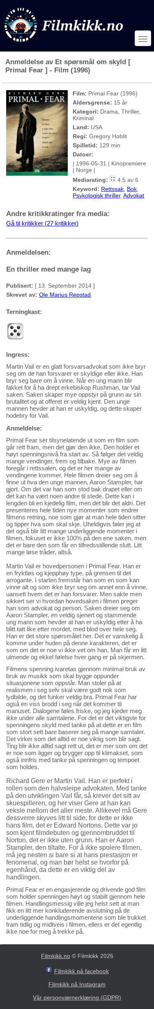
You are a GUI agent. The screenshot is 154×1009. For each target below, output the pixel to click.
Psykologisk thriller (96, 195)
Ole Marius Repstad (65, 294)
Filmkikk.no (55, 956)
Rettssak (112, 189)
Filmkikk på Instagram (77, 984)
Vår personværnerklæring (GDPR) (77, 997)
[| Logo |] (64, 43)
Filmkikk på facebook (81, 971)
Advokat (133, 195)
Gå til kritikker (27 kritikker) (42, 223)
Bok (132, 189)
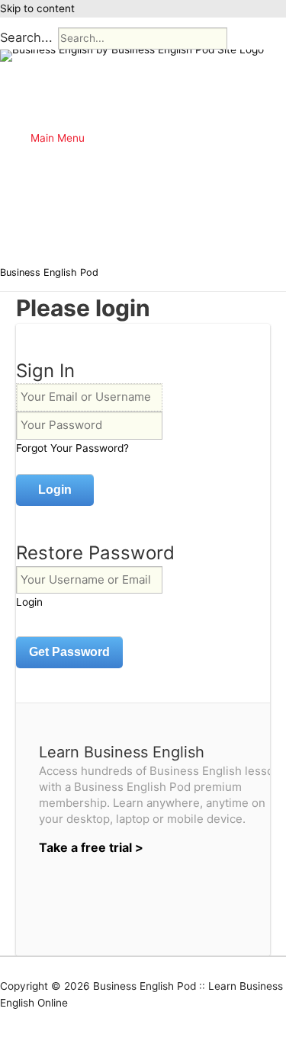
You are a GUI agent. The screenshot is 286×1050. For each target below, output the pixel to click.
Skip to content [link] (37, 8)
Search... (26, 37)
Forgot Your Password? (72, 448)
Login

****************************************

Rewrite the listing above, changing "target" to "item" and keeping everything else the same. Omit the pictures.

You are a GUI agent. The screenshot is 154×1009. For each item below, output the pixel to click.
Psykologisk thriller (96, 195)
Ole Marius Repstad (65, 294)
Filmkikk.no (55, 956)
Rettssak (112, 189)
Filmkikk på Instagram (77, 984)
Vår personværnerklæring (GDPR) (77, 997)
[| Logo |] (64, 43)
Filmkikk på facebook (81, 971)
Advokat (133, 195)
Gå til kritikker (27 kritikker) (42, 223)
Bok (132, 189)
You are a GUI agent. The screenshot is 286×1050. For each item below, output the pixel to click.
Skip to content [link] (37, 8)
Search... (26, 37)
Forgot Your Password? (72, 448)
Login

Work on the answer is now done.